Charlie Rangel says the recruits are poorest of the poor, the underprivledged and that is why we need the draft, so that it is not just the poor fighting the war.
So, that leaves the question who are the troops???
The Heritage Foundation has answered that question in a report by Tim Kane entitled "Who Are the Recruits? The Demographic Characteristics of U.S. Military Enlistment, 2003-2005." You have the link, go and read the report for yourself.
According to the report a higher percentage of military recruits have graduated from high school than the general population. In 2004 82.7% of recruits were high school graduates while another 7.03% had their GEDs. The national high school graduation rate that year was 79.8%. Even today, in 2006, the high school graduation rate for recruits is still higher than the high school graduation rate for the civilian population.
Looks to me like the recruits are doing pretty well. You'll also find that "the Department of Defense reported that the mean reading level of 2004 recruits is a full grade level higher than that of the comparable youth population."
You will also find in the report that Charlie Rangel's arguement does not hold water either.
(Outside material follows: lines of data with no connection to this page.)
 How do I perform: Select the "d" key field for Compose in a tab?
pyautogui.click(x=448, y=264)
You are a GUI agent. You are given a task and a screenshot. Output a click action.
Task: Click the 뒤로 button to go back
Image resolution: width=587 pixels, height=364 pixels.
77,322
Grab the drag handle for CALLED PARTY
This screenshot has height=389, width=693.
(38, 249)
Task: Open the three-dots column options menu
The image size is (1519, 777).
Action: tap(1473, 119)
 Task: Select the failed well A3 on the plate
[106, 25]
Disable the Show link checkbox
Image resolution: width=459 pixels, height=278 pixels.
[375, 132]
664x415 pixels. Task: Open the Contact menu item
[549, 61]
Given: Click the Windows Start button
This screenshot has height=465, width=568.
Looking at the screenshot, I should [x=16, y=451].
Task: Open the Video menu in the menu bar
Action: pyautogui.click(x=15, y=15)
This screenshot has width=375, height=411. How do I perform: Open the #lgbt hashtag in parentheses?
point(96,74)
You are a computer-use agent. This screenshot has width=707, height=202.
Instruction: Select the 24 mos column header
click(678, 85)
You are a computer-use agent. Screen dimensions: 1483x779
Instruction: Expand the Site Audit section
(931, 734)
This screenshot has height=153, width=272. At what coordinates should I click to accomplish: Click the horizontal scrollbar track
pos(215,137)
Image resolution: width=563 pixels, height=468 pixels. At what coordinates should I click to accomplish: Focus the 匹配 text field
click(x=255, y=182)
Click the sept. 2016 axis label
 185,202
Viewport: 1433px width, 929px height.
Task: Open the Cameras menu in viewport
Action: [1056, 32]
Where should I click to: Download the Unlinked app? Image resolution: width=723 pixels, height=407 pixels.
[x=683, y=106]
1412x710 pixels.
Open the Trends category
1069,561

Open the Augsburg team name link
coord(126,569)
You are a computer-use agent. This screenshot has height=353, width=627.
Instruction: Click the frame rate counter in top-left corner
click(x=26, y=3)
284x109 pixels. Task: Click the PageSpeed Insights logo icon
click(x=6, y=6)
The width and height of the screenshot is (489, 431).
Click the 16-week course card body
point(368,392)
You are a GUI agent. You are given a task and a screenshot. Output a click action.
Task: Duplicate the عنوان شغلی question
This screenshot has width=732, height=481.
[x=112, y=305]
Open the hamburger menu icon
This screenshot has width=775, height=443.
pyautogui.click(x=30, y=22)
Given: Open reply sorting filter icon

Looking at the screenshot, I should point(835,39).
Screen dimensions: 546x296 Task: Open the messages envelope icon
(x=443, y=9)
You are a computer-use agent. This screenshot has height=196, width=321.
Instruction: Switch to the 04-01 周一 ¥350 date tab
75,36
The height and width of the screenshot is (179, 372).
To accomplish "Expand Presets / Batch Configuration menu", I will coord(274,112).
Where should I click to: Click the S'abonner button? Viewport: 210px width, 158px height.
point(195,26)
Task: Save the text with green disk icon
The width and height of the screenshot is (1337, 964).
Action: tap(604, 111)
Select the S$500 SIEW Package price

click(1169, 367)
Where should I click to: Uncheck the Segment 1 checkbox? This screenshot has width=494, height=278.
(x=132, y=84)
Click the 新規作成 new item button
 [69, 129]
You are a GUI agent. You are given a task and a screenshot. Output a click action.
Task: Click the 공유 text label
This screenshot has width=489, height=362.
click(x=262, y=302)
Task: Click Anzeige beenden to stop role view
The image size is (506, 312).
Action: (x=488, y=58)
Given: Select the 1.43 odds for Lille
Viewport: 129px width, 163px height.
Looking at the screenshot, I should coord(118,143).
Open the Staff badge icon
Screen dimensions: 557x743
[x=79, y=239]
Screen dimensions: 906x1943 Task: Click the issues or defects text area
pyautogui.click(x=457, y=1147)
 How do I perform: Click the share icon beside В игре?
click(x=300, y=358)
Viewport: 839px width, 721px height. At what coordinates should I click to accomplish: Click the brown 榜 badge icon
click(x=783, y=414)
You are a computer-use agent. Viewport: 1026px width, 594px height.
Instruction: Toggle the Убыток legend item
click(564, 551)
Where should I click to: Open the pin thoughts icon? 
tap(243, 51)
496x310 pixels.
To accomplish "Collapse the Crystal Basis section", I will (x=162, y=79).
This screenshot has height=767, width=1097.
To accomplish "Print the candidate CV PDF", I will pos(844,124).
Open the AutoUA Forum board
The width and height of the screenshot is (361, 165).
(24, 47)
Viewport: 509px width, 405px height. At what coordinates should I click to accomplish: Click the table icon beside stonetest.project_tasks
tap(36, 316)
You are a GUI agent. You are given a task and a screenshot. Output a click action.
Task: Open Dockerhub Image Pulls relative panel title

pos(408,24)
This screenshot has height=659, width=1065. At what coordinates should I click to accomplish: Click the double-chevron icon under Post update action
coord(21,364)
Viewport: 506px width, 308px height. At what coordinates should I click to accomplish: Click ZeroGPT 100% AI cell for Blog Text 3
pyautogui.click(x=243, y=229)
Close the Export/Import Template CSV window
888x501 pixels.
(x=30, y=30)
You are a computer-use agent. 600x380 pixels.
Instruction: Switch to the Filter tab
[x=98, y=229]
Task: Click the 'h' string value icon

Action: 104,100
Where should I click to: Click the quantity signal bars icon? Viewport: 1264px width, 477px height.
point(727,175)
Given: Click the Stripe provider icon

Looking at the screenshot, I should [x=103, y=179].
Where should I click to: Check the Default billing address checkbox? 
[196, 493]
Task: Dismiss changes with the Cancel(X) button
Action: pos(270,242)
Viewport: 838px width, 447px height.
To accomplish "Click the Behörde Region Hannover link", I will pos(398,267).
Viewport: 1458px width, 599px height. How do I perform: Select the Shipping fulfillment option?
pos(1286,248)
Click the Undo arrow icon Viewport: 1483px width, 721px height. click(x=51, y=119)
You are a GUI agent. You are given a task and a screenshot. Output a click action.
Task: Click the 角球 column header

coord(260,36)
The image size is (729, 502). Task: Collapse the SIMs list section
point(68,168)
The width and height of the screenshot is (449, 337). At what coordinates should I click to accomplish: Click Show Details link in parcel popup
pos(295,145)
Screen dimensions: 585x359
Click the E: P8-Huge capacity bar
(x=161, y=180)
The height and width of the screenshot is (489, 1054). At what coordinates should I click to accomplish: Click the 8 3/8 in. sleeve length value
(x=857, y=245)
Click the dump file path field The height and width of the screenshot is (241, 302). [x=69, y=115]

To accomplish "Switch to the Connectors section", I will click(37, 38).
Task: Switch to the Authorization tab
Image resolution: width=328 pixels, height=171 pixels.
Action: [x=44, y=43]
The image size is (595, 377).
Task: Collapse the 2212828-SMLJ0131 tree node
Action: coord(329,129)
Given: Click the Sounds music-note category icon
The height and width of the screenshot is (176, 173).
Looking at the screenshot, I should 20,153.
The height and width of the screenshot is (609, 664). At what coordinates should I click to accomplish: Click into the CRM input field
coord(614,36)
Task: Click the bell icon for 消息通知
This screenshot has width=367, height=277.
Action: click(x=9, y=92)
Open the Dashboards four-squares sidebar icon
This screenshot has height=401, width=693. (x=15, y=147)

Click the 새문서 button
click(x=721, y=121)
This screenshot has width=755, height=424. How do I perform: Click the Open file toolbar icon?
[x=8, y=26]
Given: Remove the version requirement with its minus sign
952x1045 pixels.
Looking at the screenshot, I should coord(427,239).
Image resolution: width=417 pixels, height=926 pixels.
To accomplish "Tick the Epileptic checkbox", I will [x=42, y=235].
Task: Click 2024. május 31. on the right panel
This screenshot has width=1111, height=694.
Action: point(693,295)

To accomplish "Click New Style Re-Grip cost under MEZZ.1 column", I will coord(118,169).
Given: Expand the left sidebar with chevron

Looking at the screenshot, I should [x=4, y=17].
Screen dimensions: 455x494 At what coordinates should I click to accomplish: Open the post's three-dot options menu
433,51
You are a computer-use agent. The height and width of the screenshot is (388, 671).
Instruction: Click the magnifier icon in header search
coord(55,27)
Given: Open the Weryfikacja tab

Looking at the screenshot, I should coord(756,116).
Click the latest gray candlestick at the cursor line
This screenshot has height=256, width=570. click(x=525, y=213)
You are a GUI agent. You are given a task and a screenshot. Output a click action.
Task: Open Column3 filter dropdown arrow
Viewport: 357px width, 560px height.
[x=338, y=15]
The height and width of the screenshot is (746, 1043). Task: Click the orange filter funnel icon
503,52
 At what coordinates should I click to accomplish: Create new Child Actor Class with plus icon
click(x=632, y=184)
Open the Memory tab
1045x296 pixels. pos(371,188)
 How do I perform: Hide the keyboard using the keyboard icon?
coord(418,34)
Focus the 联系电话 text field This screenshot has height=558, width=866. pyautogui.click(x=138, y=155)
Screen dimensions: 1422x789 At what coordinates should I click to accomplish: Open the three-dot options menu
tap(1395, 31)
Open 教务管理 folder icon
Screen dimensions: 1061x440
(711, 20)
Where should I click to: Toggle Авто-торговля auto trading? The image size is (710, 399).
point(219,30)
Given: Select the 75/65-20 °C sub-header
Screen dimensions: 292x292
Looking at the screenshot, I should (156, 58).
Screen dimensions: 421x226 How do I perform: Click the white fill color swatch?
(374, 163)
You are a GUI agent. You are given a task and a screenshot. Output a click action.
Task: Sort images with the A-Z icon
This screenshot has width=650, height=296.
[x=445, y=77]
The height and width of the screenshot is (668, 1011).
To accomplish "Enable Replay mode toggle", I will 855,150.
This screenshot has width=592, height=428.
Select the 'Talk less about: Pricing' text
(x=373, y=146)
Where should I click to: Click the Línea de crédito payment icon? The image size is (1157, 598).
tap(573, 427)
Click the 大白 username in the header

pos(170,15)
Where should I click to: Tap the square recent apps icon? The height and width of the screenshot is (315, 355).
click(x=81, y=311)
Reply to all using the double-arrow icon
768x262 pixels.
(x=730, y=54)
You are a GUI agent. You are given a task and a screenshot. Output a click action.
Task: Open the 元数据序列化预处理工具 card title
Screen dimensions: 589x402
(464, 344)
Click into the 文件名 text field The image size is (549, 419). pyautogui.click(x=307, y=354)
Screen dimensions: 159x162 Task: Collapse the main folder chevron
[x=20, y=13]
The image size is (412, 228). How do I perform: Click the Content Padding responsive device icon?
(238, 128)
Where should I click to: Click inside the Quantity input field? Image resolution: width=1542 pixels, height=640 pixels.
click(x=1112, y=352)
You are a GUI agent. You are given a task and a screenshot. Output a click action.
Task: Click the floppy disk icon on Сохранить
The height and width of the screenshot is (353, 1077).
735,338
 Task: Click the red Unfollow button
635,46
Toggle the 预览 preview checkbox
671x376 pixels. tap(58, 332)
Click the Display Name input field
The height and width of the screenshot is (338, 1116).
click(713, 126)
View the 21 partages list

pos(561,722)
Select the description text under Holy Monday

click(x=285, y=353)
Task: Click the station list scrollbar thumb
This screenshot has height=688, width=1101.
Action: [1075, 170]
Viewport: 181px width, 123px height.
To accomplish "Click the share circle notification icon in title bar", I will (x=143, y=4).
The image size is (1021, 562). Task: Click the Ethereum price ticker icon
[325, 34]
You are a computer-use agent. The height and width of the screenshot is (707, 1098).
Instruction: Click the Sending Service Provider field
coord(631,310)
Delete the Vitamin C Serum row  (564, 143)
As it turns out the poorest of the poor does not make up the majority of the military. The middle and upper middle class does.
In fact, the poorest of the poor are declining to enlist faster than any other group. The income group of $0-$29,375 has had a decline in enlistment of over 5% a year since 2003. If Charlie Rangel had his way and enforced a draft there would actually be more of the poorest of the poor in the military. (Forced to be in the military I may add.)
The income group with the highest growing number of recruits since 2003 is the $52,071-$2000,001. Of course this is not shocking news to me. After all, I came from the high end of the middle of this bracket.